The Claimant’s explanation for the July payment is that a client (Mr Gilani) who he had known and worked for over a period of almost 30 years, was trying to assist a Mr Hamadani who was in matrimonial and financial difficulties. The proposition put to the Claimant was that Mrs Gilani would buy Mr Hamadani’s house, paying for it with a deposit and a buy-to-let mortgage, enabling Mrs Hamadani to remain in the house as a tenant. If in due course Mr Hamadani was in a position to buy the house back again from Mrs Gilani then he would be welcome to do so. However, Mr Hamadani had significant mortgage arrears and his mortgagees had applied for a warrant of eviction. Thus the payment of the deposit for the purchase became of critical importance so that the arrears could be discharged. Mr Gilani had travelled abroad to Dubai in early July but said he would send the deposit from there. When the credit arrived into his account on 4 July 2022 the Claimant says he decided to wait for Mr Gilani’s return to England, because he did not know anything about the identity of the Mr Gul who had sent the money. Mr Gilani was to tell the Claimant in August that Mr Gul was a business associate, however, Mr Gilani had now discovered Mr Hamadani was facing a Crown Court trial for a mortgage fraud in respect of the mortgage on the property in question and so the transaction was not pursued.
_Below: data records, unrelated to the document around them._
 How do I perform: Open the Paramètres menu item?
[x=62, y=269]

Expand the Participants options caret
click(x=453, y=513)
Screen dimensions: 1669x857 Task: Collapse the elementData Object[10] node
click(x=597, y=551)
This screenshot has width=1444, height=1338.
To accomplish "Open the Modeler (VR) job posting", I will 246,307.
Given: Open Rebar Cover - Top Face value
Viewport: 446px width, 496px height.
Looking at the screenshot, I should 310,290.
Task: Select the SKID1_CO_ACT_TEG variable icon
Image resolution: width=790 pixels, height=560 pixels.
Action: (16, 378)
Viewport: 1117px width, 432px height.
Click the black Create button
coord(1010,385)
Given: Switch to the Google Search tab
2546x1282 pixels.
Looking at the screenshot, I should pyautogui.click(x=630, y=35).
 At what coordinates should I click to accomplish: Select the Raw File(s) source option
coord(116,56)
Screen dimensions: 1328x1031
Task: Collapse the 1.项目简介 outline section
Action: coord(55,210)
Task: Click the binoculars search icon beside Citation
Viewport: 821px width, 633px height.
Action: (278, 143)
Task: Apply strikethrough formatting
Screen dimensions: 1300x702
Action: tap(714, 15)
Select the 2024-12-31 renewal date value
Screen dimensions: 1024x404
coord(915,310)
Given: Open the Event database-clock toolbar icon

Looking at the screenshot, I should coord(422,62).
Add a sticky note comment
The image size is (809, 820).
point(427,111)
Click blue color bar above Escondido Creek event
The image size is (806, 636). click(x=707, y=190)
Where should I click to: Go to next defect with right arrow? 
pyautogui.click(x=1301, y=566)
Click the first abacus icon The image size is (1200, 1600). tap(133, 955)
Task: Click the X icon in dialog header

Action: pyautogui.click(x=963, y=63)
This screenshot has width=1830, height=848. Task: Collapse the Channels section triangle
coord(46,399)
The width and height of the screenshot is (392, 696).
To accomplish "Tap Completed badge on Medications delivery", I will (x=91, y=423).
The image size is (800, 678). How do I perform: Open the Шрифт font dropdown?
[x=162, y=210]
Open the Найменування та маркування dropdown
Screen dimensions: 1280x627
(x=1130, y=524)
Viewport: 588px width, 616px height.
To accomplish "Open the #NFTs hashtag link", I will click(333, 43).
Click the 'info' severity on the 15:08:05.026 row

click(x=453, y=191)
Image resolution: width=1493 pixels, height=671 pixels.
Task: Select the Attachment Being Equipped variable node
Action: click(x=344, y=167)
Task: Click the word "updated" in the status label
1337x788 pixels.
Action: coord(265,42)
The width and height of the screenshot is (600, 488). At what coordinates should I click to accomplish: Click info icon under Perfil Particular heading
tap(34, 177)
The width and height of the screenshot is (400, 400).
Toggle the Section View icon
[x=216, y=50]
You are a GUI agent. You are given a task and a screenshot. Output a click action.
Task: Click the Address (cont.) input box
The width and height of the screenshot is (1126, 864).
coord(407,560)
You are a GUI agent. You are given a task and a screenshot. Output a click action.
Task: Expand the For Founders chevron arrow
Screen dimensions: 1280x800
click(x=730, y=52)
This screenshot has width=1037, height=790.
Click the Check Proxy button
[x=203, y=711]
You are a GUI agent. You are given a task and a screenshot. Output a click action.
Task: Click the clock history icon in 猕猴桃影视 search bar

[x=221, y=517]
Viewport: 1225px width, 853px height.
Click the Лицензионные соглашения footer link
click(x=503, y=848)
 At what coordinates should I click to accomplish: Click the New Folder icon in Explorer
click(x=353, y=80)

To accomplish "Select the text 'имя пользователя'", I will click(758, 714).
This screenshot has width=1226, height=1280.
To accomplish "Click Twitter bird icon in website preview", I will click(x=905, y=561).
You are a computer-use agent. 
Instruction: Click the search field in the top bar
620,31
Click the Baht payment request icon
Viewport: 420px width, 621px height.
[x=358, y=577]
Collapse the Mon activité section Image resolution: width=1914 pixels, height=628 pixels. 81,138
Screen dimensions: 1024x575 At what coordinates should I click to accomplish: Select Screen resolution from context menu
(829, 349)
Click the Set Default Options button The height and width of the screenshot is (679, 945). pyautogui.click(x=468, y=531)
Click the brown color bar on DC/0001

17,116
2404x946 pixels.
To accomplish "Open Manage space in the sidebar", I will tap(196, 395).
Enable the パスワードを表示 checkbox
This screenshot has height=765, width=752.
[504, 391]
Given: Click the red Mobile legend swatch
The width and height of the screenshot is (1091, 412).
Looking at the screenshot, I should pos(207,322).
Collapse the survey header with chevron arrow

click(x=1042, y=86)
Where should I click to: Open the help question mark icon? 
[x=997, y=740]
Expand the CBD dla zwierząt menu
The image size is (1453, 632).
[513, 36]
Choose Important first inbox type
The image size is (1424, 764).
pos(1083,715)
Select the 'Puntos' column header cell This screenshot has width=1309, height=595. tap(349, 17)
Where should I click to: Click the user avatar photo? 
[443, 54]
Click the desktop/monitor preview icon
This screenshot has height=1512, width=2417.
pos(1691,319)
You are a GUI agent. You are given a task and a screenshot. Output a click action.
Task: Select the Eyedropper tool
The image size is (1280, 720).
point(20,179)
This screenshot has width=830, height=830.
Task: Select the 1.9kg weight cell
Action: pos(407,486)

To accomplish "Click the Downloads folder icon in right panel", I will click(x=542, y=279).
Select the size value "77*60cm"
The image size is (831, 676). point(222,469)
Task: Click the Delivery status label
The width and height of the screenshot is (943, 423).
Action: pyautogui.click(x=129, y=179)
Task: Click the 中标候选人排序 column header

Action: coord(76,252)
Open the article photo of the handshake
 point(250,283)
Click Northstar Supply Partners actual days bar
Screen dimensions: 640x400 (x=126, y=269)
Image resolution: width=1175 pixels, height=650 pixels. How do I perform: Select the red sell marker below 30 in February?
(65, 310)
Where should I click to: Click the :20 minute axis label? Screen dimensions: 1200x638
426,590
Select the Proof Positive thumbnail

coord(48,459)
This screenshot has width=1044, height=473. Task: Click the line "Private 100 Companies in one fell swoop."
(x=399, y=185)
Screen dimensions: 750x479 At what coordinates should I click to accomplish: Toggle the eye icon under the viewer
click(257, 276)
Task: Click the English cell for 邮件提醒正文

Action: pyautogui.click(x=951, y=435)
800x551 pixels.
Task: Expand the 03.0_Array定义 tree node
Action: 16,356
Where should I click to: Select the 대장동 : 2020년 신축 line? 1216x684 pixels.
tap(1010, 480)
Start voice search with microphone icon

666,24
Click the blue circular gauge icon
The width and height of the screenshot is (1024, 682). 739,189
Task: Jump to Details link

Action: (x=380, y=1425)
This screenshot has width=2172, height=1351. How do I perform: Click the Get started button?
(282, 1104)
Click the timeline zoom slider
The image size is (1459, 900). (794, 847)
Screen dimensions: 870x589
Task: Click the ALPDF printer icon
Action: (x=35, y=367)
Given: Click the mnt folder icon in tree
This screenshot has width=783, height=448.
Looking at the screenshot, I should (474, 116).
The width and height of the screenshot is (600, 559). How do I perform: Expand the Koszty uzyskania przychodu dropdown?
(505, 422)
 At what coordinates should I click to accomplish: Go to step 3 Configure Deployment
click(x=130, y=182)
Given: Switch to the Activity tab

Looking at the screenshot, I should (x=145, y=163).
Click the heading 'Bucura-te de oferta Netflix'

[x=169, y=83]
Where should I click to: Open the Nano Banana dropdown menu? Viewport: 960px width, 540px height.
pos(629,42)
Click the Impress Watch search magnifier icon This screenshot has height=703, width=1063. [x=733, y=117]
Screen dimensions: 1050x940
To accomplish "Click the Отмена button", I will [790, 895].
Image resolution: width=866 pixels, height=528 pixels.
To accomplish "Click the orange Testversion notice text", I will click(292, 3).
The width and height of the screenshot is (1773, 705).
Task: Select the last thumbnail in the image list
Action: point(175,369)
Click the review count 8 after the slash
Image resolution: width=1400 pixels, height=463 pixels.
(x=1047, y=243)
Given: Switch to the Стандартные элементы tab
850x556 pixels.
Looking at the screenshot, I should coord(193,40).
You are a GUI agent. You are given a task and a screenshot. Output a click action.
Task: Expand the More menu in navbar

That credit to the Claimant’s account in July 2022 from Dubai had created an alert on one of the Defendant’s monitoring systems and so they contacted the Claimant to discuss it. The Claimant says in his witness statement that it was not until mid-September 2022 that he received a series of urgent text messages, voicemails and letters about it. He says he was quizzed about the money and he answered the questions raised by the Defendant. The Claimant says that he was then told by Mr Hamadani in an email in late September that the Prosecution in the mortgage fraud case had obtained a Crown Court order preventing the sale of his house.
The Claimant’s explanation for the October payments from Indonesia is that Mr Gilani had introduced him in the spring of 2022 to a Ukrainian refugee family (the Syeds) who were struggling in very poor housing. Mr Syed was a businessman who, prior to the Russian invasion of Ukraine, had been producing and selling sunflower oil and other foodstuffs. He transacted business in Dubai, as did Mr Gilani, and that is where they met. Mr Syed was also an associate of a director of a timber producer (PT Emerge Global Dynamics) based in Indonesia and that company was prepared to assist in the purchase of a house in Luton for Mr Syed and his family to live in. Discussions were at an early stage as to how this might be achieved, but in the meantime the Indonesian company transferred sums to the Claimant’s account which was to be expended on the purchase of a £475,000 house for the Syeds.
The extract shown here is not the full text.